Avec To Pimp a Butterfly, le rappeur creuse davantage l’écart avec un contenu engagé et exigent, puisant dans une musique aux multiples influences. Des sonorités que l’on retrouve dans la compilation Untitled Unmastered. Un projet sorti l’année suivante et recensant des morceaux avortés lors du mastering de son troisième album studio. Un autre ovni musical dont certains tracks, comme la numéro 5 (big up Massive Attack) sonnent carrément trip-hop. Ce n’est plus du rap, c’est du Kendrick Lamar. Un objet à lui, que personne ne peut se réapproprier.

Entre temps, Duckworth a enchaîné les collaborations en lâchant des couplets enflammés, comme sur le dernier skeud de Dr Dre, le morceau Holy Key de Dj Khaled ou encore sur les très bons Goosebumps de Travis Scott, Sidewalks de The Weeknd et God Is Fair, Sexy Nasty de Mac Miller.

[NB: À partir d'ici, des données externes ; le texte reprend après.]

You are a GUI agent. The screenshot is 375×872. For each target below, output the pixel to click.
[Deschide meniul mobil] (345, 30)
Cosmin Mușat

Le 23 mars dernier, sort l’exclu’ The Heart Part 4. L’annonce d’un nouvel album. Une semaine pile après sa publication, Kendrick balance le clip d’HUMBLE. L’annonce devient officielle. S’en suivra la publication de la cover, brute et minimale. Le rappeur semble possédé. Et à l’écoute de ces quatorze nouveaux titres, difficile de ne pas rentrer, nous aussi, dans un état de possession jouissive.

N’y allons pas par quatre chemins, DAMN. est un classique instantané! Le premier single n’est qu’un très fade reflet du contenu de l’album (malgré son magnifique clip). Il est même impossible d’en proposer une lecture morceau par morceau, tant l’ensemble est d’une cohérence folle entre les thèmes abordés, les flows utilisés et les instrus’ sélectionnées. Les lyrics de Kendrick Lamar sont toutefois dans la continuité de ceux développés dans les projets précédents, entre inégalité raciale, discrimination, introspection et egotrip christique. Cependant, le flow varie, le style du storytelling se développe, ce qui prouve que le MC est désormais maître de son art.

Quatorze sons, tous marqués par un mot unique en guise de titre. Beaucoup d’entre eux font référence aux sept péchés capitaux, d’où la dominance de la thématique religieuse dans ce qu’elle a de plus dark, positive ou même valorisante. Pour habiller la tracklist, K-Dot s’entoure à nouveau de Sounwave, Top Dawg, Terrace Martin ou encore Dj Dahi, confie les deux singles à Mike Will Made It et invite des pointures comme James Blake, The Alchemist ou 9th Wonder. Beaucoup de couleurs différentes, beaucoup de samples, mais qui créent au final une homogénéité prégnante. Chapeau bas pour la direction artistique.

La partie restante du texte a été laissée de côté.